Pourtant l’argent que ces braves femmes brassent au quotidien n’est soumis à aucun circuit financier connu et répertorié et leur dynamisme tout comme leur intégrité morale, n’ont jamais été mis à profit.
Ceci s’explique par le fait que l’activité commerciale exercée par les Ndiayatt en Mauritanie n’est soumise à aucune réglementation. Aucun cadre juridique et institutionnel n’est prévu pour codifier cette activité afin de lui permettre d’apporter une plus-value à l’économie nationale.
« Cette activité gagnerait à être réorganisée afin de créer les conditions d’un véritable développement économique en Mauritanie » indique Sidi Mohamed Ould Abdel Jelil coordinateur régional de la confédération syndicale CGTM au Tagant.
Ould Abdel Jelil ne cache pas son amertume face à ce qu’il qualifie de négligence des pouvoirs publics vis-à-vis de ce secteur qui n’a jamais bénéficié d’appui, fustigeant, par la même occasion, l’absence de toute implication de cette frange sociale dans les programmes nationaux de développement.

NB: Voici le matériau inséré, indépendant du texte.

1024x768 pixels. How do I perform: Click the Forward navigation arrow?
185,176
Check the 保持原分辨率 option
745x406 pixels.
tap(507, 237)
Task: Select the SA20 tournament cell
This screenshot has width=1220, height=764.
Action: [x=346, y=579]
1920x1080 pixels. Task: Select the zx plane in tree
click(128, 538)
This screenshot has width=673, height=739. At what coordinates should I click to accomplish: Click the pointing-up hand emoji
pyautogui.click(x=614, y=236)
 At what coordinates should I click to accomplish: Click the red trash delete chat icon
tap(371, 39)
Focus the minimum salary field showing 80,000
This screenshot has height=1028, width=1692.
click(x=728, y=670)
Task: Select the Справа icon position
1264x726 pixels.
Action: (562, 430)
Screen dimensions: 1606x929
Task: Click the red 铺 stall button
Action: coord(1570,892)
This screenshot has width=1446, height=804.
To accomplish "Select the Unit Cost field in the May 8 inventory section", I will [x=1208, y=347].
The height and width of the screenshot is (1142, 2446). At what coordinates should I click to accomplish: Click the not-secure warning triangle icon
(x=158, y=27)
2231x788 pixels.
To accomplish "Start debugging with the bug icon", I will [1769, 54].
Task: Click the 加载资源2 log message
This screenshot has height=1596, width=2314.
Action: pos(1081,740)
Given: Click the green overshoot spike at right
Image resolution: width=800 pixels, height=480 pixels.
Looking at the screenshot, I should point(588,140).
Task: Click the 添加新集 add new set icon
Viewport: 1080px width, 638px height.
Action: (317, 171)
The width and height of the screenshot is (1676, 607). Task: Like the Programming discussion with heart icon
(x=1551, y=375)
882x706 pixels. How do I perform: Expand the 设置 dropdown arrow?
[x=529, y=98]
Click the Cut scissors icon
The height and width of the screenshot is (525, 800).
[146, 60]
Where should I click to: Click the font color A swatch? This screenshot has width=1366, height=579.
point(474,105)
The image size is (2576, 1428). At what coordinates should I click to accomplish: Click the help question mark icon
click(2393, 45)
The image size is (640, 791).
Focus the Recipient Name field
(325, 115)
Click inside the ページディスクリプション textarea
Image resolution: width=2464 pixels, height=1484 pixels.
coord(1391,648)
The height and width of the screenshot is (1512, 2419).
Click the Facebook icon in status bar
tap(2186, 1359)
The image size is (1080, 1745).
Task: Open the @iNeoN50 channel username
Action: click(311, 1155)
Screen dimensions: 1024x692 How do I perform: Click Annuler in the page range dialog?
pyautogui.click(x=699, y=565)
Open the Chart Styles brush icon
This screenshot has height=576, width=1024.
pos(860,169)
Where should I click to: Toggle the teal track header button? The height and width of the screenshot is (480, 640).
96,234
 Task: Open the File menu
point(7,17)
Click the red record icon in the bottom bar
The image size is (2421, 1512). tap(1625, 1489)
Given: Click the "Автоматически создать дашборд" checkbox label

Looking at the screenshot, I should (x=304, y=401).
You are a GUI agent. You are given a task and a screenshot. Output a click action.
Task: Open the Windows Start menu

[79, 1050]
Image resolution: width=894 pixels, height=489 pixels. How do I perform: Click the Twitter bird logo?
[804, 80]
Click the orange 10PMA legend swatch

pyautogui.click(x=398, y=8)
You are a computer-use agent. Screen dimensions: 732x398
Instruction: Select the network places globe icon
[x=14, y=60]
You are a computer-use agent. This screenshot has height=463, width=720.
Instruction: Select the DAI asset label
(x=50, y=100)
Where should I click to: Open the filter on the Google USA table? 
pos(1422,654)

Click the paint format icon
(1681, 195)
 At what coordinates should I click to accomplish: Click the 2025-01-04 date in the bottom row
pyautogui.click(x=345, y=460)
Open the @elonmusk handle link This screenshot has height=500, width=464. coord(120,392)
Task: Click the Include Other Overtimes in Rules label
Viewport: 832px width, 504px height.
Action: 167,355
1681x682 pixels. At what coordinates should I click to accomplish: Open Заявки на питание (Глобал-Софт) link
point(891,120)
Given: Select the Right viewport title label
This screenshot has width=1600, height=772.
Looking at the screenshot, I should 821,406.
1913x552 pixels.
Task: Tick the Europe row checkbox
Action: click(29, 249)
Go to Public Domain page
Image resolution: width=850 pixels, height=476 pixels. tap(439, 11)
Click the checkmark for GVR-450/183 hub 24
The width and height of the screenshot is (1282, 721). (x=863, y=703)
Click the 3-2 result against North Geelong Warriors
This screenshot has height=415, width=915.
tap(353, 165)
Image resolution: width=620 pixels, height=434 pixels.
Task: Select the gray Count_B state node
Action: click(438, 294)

« Avec nos modestes moyens, nous essayons, tant soit peu, d’apporter un soutien à ces femmes. Nous venons de les organiser en coopératives et de mettre à leur disposition des sommes modestes pour appuyer leurs activités. A Tidjikja , par exemple, nous avons attribué 300 .000 UM et une machine à coudre à un groupe de femmes Ndiayatt et d’ici peu nous ciblerons un autre groupe pour lui faire bénéficier d’un appui similaire. Nous sommes conscients de la modestie de ces appuis et leur impact très limité. En réalité, c’est à l’Etat mauritanien de s’impliquer dans ce secteur pour le développer parce que lui seul en a les moyens » indique-t-il.
Enfin, la réglementation du commerce des Ndiayatt aurait également un impact positif sur la préservation de la santé publique. La traçabilité des produits proposés à la vente par ces Ndiayatt est vivement souhaitée par les consommateurs qui deviennent, de plus en plus, exigeants, suite aux nombreux scandales liés à la vente de la viande d’âne impropre à la consommation en Mauritanie et à la saisie régulière des produits périmés.